**Exercise details**
Reproduce, word for word, the part of the passage below on early Jewish settlement in New Orleans that begins at the words "Throughout history, New" and stops after the words "immigrants in Louisiana.".

**Extract**
__________
Throughout history, New Orleanians have been known for finagling our way around the rules when they’re obstructing our endgame. In fact, “bending the rules” might be an understatement, especially in reference to our early founders and politicians. In Louisiana, in addition to being rule breakers, we love a good story. Needless to say, stories of the arrival of Jewish immigrants to the Louisiana colony range from the fantastic and comical to the ordinary and severe. Being a native, I too love a good anecdote and want to cover a few of these stories I came across before covering what, I believe, is the most credible origin story of Jewish immigrants in Louisiana.

Stories of the Early Jewish Settlement

My favorite story about the first arrival of a Jewish immigrants in New Orleans is one I came across in A Beautiful Crescent. While I believe it fictitious, it’s my favorite story because it epitomizes what I think was the spirit of early settlers. I imagine them as rebels and rule breakers that were haughty, genial, and had a sly sense of humor. The authors of this book believe a Jamaican Jew by the name of David Dias Arias was the first to arrive in the colony. In 1759 he came to our New Orleans port on his ship, Le Texel, carrying desperately needed food (such as flour), ammunition, and trade goods, but was quickly denied docking by Vincent de Rochemore. When our governor, Louis Belcourt, Chevalier de Kerlerec, heard the low prices being offered on these much-needed goods in the colony, he demanded Rochemore let the ship dock. Subsequent to this, and his many other transgressions against France, Kerlerec was expelled home and spent some time imprisoned in the Bastille. Though I love this story, I do not believe Kerlerec can be awarded credit for granting the first Jewish citizen entry to New Orleans.
__________
**Raw data**
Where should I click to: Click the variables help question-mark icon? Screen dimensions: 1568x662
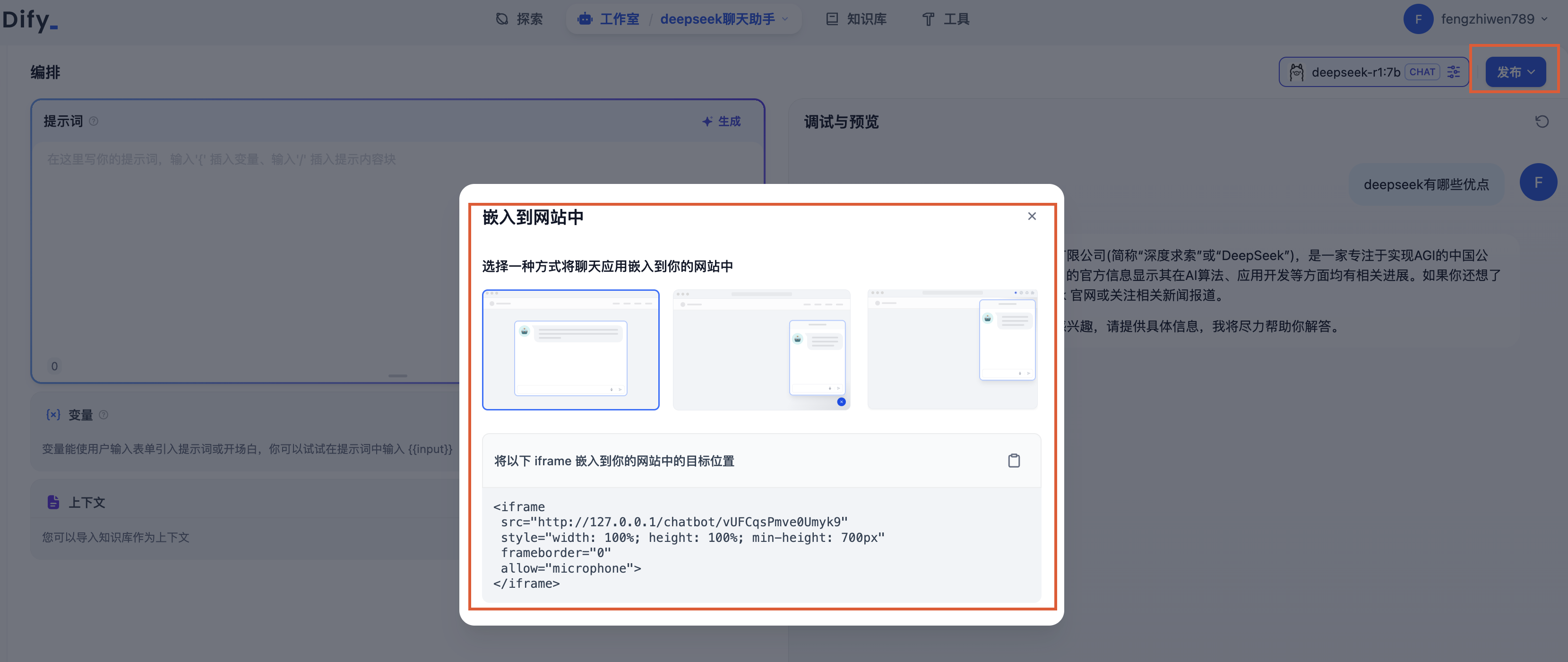(103, 415)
__________
**Task answer**
Throughout history, New Orleanians have been known for finagling our way around the rules when they’re obstructing our endgame. In fact, “bending the rules” might be an understatement, especially in reference to our early founders and politicians. In Louisiana, in addition to being rule breakers, we love a good story. Needless to say, stories of the arrival of Jewish immigrants to the Louisiana colony range from the fantastic and comical to the ordinary and severe. Being a native, I too love a good anecdote and want to cover a few of these stories I came across before covering what, I believe, is the most credible origin story of Jewish immigrants in Louisiana.